> _Provided entries_
|---|

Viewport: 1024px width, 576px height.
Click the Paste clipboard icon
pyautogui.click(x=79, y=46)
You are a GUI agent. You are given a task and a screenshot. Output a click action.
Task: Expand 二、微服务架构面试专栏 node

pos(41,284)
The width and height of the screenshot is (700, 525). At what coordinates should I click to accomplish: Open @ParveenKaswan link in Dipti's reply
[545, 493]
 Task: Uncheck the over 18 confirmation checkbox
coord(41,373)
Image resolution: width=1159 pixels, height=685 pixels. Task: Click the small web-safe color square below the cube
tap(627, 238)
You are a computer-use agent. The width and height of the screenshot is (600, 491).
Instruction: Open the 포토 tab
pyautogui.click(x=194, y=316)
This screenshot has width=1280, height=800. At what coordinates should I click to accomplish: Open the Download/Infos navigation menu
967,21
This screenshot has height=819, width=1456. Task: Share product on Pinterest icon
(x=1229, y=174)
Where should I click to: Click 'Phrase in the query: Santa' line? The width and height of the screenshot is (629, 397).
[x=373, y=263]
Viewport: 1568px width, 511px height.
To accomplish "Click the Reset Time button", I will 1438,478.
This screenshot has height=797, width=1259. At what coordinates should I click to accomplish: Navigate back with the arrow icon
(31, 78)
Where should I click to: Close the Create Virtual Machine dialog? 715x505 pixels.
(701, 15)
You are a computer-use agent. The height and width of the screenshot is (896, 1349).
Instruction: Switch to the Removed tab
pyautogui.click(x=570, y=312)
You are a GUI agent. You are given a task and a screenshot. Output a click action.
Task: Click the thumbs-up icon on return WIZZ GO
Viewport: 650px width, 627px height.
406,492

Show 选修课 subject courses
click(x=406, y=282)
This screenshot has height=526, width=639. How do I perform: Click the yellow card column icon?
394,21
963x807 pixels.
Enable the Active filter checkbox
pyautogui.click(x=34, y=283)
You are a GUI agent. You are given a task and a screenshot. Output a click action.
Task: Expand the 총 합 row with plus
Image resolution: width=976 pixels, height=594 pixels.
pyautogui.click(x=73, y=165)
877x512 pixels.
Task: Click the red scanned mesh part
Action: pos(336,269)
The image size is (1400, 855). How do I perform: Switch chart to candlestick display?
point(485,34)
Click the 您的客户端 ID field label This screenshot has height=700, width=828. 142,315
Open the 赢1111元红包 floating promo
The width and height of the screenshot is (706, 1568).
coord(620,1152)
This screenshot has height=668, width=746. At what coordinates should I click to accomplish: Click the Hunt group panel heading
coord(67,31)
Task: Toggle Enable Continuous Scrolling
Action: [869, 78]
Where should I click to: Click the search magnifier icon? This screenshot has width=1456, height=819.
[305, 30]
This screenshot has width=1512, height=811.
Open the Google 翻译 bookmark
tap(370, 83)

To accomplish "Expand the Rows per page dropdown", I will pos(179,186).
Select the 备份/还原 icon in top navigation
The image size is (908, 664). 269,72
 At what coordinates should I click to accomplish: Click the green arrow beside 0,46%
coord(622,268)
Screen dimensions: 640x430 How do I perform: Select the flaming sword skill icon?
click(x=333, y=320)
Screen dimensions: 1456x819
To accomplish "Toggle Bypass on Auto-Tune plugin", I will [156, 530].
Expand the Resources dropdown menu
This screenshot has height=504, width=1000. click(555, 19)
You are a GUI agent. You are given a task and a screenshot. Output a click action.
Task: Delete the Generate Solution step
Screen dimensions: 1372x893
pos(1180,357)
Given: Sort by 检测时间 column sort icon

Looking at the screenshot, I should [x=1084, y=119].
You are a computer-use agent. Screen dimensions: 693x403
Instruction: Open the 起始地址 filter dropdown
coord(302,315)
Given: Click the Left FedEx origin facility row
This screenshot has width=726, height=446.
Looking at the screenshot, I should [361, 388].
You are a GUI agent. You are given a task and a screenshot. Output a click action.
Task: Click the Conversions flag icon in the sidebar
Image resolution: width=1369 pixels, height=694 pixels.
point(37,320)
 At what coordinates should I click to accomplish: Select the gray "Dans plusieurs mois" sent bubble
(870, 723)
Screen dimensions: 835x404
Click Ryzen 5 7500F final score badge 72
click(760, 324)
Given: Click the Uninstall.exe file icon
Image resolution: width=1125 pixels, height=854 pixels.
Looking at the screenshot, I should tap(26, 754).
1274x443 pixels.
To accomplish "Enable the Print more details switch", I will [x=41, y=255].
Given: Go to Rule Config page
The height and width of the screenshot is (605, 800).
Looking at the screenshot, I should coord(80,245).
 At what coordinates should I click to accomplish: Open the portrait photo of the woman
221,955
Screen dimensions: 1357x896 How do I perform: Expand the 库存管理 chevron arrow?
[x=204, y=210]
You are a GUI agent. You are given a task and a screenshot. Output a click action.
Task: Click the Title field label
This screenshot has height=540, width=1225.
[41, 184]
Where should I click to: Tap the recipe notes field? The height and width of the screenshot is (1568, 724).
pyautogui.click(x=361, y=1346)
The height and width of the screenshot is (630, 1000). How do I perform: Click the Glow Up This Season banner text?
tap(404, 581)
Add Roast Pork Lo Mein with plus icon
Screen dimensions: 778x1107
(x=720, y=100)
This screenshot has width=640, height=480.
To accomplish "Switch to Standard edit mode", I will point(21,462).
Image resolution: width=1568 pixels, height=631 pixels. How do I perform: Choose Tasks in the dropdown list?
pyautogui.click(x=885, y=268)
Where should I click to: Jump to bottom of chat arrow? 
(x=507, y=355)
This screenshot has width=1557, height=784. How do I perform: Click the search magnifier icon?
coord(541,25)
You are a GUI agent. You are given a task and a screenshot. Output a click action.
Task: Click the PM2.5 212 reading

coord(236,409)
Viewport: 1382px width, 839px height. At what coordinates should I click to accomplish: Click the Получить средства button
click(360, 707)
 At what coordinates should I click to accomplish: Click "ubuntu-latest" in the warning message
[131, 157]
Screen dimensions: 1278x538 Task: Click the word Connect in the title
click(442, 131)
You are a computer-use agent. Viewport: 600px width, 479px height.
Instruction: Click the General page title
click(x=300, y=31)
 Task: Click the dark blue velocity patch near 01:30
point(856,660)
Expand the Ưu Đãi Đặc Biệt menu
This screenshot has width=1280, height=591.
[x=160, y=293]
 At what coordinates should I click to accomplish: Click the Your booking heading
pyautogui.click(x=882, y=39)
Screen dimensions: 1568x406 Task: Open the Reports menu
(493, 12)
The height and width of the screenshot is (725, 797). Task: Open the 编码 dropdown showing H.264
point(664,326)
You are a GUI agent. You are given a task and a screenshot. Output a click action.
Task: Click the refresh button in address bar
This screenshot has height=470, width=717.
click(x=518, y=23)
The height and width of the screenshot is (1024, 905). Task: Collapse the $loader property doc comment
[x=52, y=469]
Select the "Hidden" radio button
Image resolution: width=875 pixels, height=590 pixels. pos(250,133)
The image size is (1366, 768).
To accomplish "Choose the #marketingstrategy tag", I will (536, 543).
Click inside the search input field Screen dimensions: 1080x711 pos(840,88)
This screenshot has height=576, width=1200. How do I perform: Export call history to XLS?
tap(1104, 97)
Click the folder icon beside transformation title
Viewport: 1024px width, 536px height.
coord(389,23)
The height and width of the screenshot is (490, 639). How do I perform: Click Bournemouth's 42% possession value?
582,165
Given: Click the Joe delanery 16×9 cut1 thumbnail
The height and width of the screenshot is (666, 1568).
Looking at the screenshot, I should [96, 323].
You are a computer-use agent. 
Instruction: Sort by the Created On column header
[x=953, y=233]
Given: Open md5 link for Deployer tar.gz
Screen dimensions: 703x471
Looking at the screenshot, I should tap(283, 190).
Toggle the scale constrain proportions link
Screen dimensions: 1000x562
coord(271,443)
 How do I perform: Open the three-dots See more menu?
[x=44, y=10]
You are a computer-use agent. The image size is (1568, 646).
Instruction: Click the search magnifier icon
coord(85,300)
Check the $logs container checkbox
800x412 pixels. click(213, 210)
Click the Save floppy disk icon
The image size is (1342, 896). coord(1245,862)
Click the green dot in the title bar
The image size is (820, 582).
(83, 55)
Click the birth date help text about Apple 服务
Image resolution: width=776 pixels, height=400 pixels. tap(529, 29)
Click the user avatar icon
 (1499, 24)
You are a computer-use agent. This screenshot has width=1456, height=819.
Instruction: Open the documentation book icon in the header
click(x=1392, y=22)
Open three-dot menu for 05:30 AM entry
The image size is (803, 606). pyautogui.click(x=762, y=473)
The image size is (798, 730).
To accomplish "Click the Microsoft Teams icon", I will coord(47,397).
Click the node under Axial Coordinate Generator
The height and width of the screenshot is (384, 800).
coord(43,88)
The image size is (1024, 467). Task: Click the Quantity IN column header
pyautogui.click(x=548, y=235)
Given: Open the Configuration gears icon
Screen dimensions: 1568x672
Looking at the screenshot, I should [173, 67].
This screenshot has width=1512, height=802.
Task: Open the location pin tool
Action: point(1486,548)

|---|

Quote verbatim the opening lines of the listing above, ending with the line where "You are a computer-use agent. The width" appears; include both endpoints and nothing more.

Viewport: 1024px width, 576px height.
Click the Paste clipboard icon
pyautogui.click(x=79, y=46)
You are a GUI agent. You are given a task and a screenshot. Output a click action.
Task: Expand 二、微服务架构面试专栏 node

pos(41,284)
The width and height of the screenshot is (700, 525). At what coordinates should I click to accomplish: Open @ParveenKaswan link in Dipti's reply
[545, 493]
 Task: Uncheck the over 18 confirmation checkbox
coord(41,373)
Image resolution: width=1159 pixels, height=685 pixels. Task: Click the small web-safe color square below the cube
tap(627, 238)
You are a computer-use agent. The width and height of the screenshot is (600, 491).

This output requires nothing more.